(Beginning of Excerpt)

Tuesday, April 2, 2013

If my life depended on it

I work at a daycare center, and the number one priority is to keep the kids safe. There are rules for the classroom, for the gym, for outside, for the hallways, and for the kitchen all aimed at keeping the children as safe and healthy as possible: keep your hands to yourself, don't run in the classroom, keep scissors at the table, sit down while you're eating, wash your hands, don't eat food off the floor, don't use a fork that fell on the floor, etc. Parents are required to send food from each food group in the kids' lunches, and if they're missing a group, we supply it. Floors are swept and tables are cleaned and disinfected after every meal. We're doing everything we can to protect them from harm, and that's good.

But when I went back to work after returning from Guatemala, all I could think of as I got a child a their third new fork and listened to another complain about getting chicken nuggets instead of spaghetti, was all the children and their families living at the dump.

Photo credit: Veronica
Hope of Life provides one meal, 5 days a week to the people of the dump. We went to help serve this meal one of the days, and I think it's safe to say that everyone got a wake-up call that day. The containers they used they were "lucky" enough to find as they scavenged the burning, putrid trash heaps. And you can be sure none of them have been through a dishwasher or been wiped down with disinfectant.




Photo credit: Katie
And yet, not one complaint was uttered. None of the children were whining. None of the adults looked reluctant to get soup poured into their old engine coolant bottles. Instead, they were grateful. They were smiling! They came back for seconds, thirds, fourths. They came back to fill their containers to have some for later. A simple meal: tortillas, rice, and chicken stew. But a meal! A hot meal. And they came back until every drop of soup was gone and as much rice was scraped out of the giant coolers as could be.

Any other food the people here were able to eat, they also fished out of the trash. Expired food thrown out as unfit for consumption, someone else's half-finished leftovers-- these are the options. Well, that or outright starvation. And when they find it, they eat it, and they eat all of it. They aren't wasting time debating between chicken nuggets and spaghetti. They aren't staring at a full pantry, complaining of nothing to eat. They aren't storing things in refrigerators to keep them from rotting.

(End of Excerpt)

Reproduce word for word the portion of the blog post starting at "Tuesday, April 2, 2013" and ending at "and that's good.". The records are separate material with no connection to the blog post.

(Beginning of Given information)

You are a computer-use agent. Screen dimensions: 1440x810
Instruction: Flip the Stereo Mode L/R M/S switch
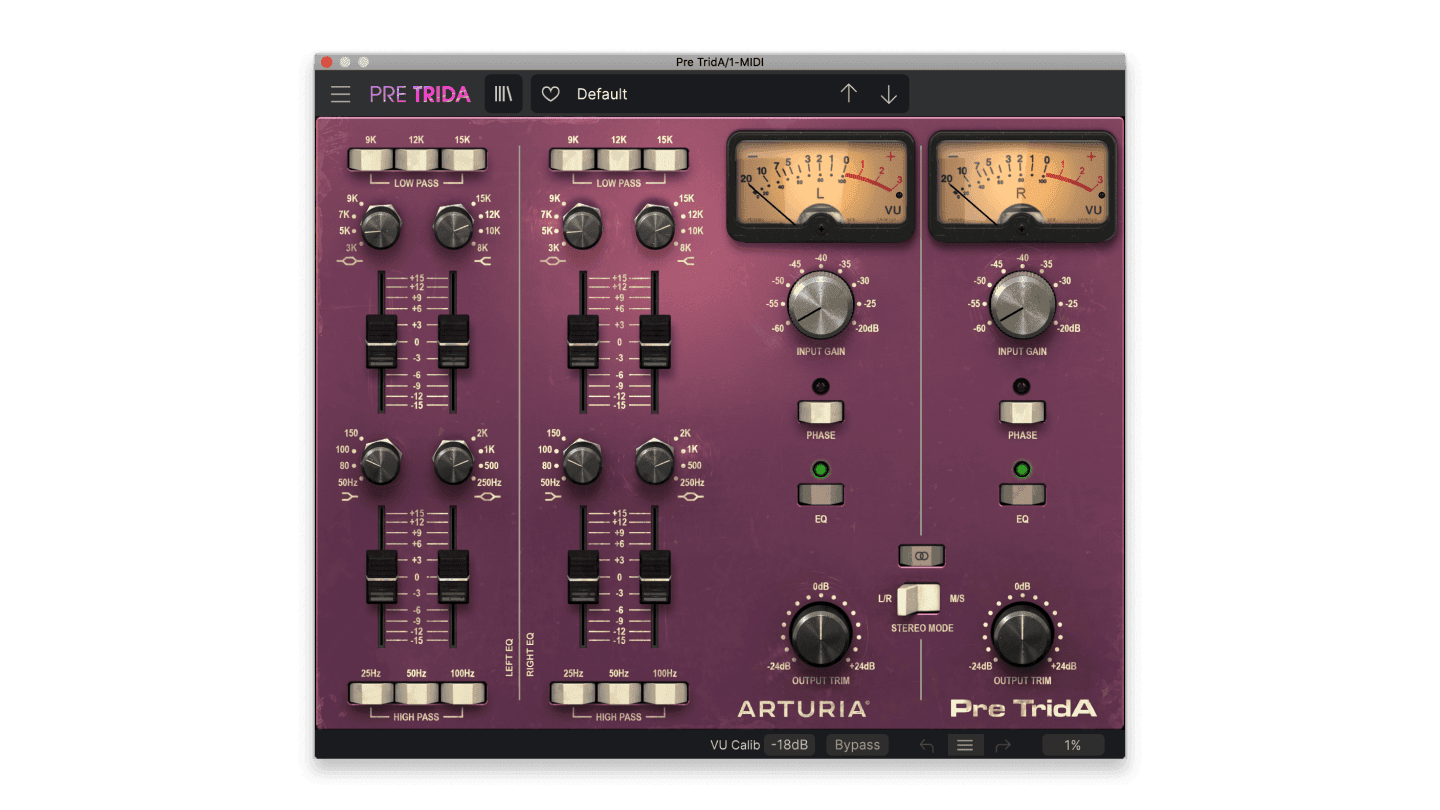(920, 599)
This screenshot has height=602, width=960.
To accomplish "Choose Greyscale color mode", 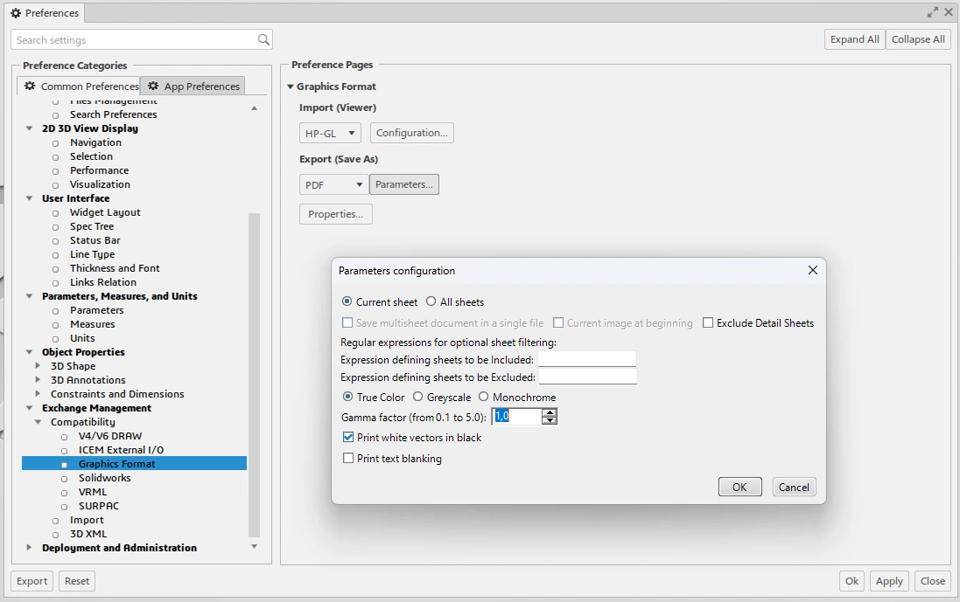I will [418, 397].
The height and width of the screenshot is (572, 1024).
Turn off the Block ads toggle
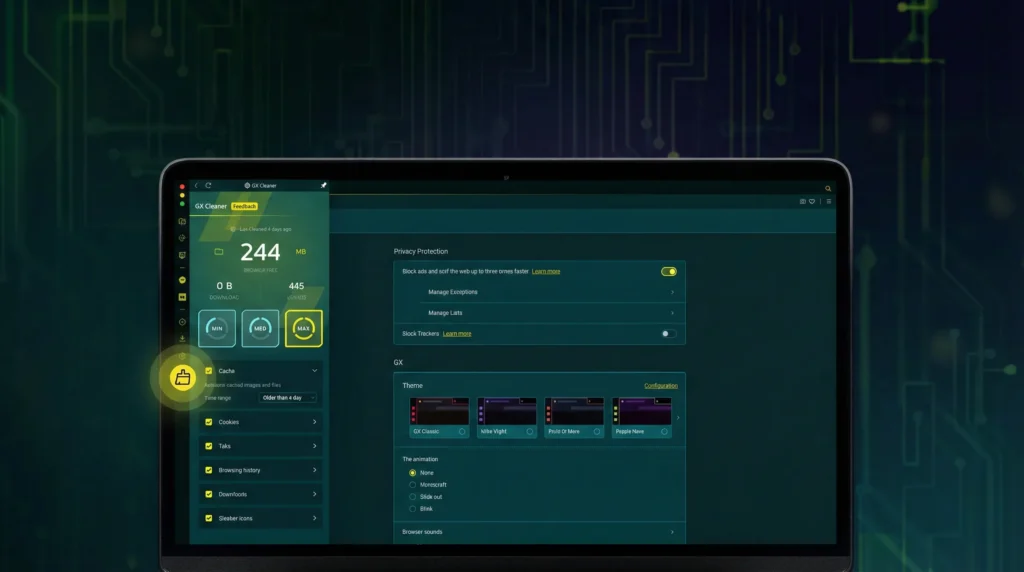point(668,271)
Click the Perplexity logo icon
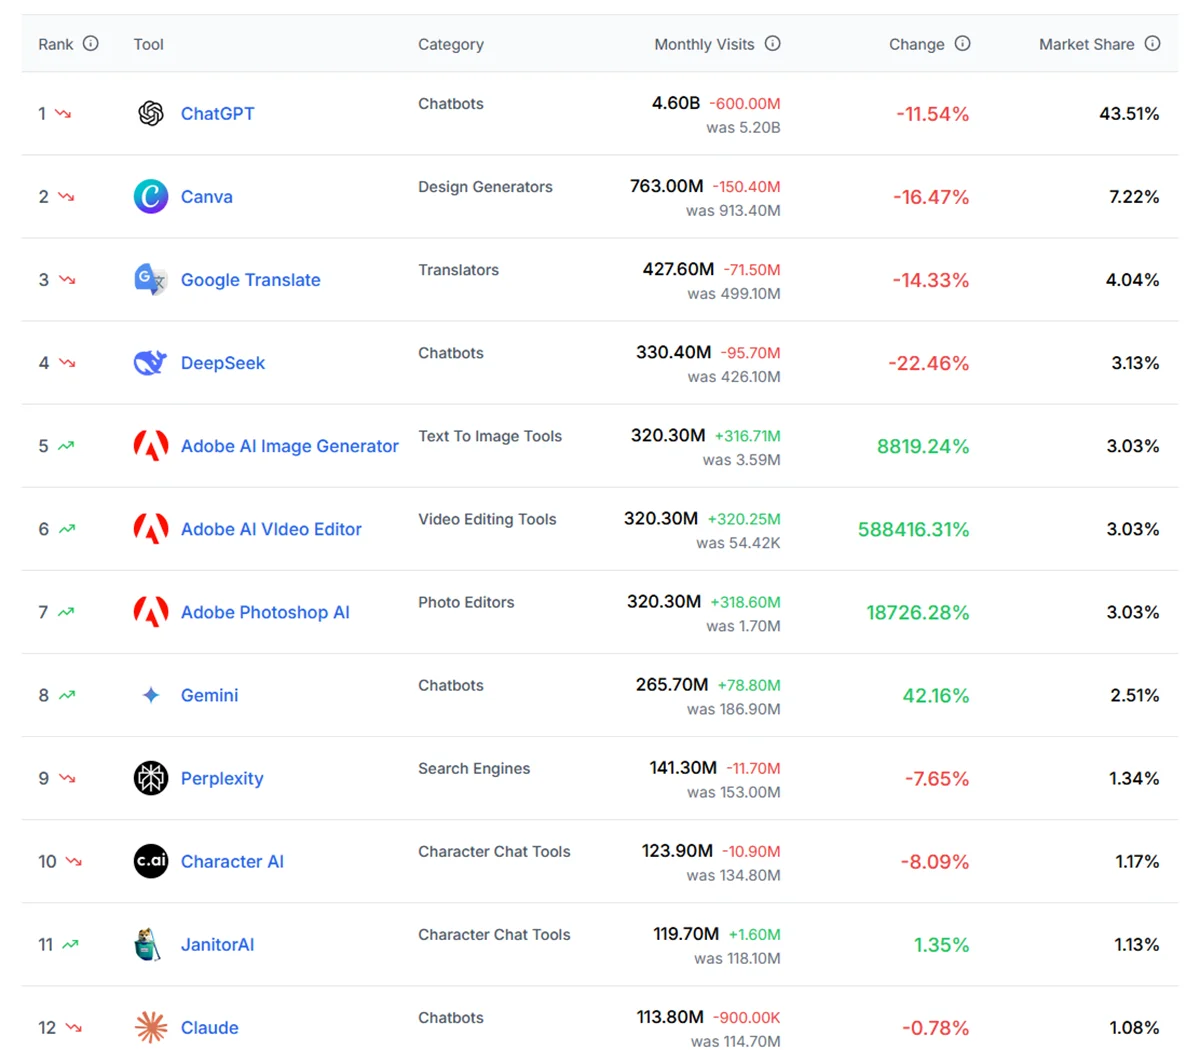This screenshot has width=1200, height=1050. (150, 778)
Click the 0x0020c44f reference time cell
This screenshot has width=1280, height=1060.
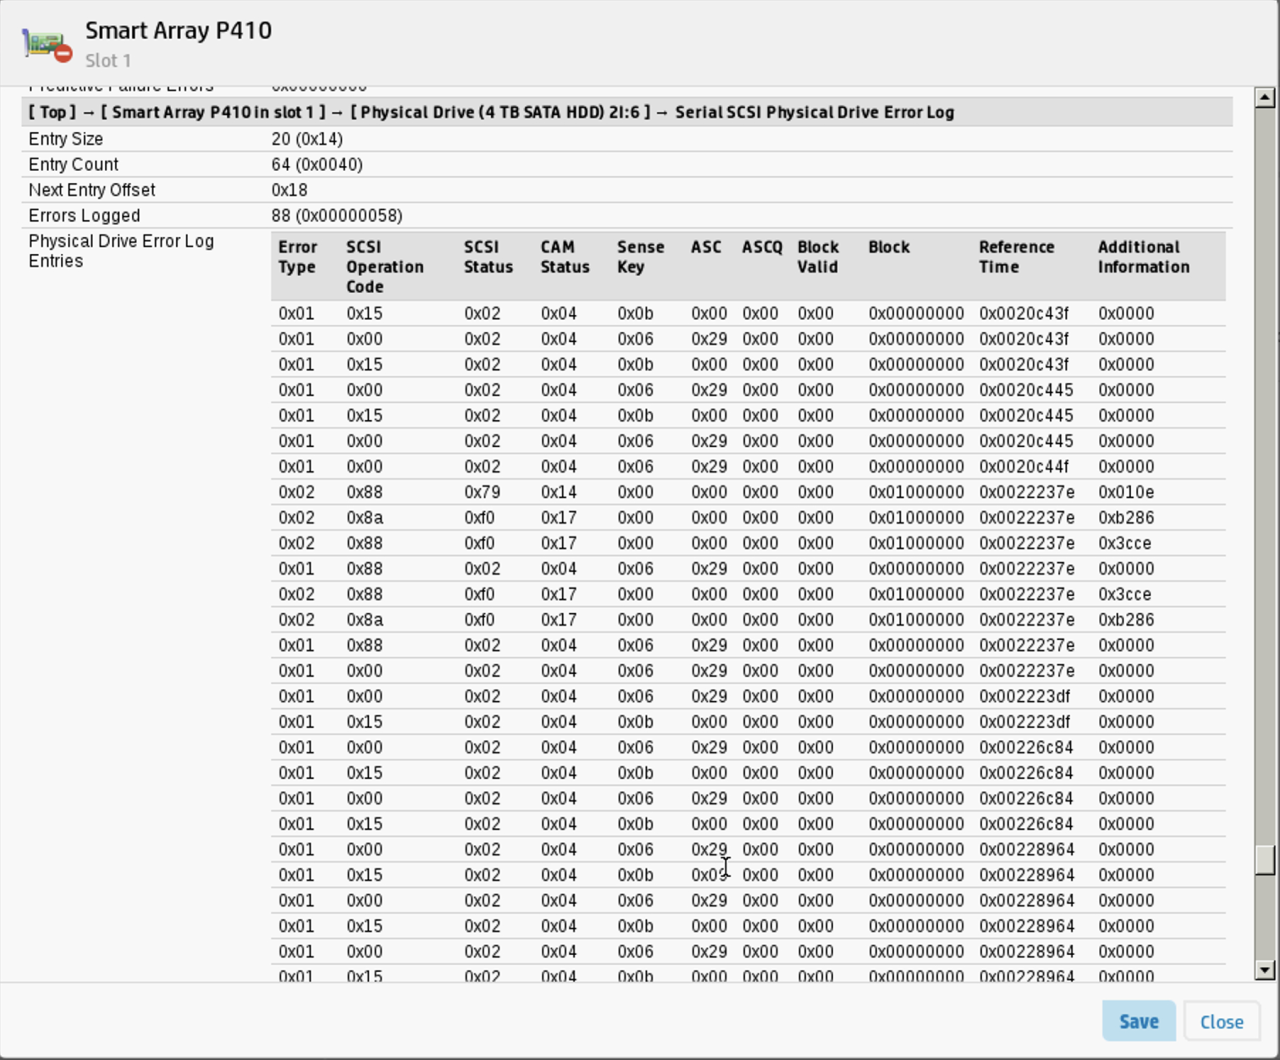[x=1024, y=467]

(End of Given information)

## Task result
Tuesday, April 2, 2013

If my life depended on it

I work at a daycare center, and the number one priority is to keep the kids safe. There are rules for the classroom, for the gym, for outside, for the hallways, and for the kitchen all aimed at keeping the children as safe and healthy as possible: keep your hands to yourself, don't run in the classroom, keep scissors at the table, sit down while you're eating, wash your hands, don't eat food off the floor, don't use a fork that fell on the floor, etc. Parents are required to send food from each food group in the kids' lunches, and if they're missing a group, we supply it. Floors are swept and tables are cleaned and disinfected after every meal. We're doing everything we can to protect them from harm, and that's good.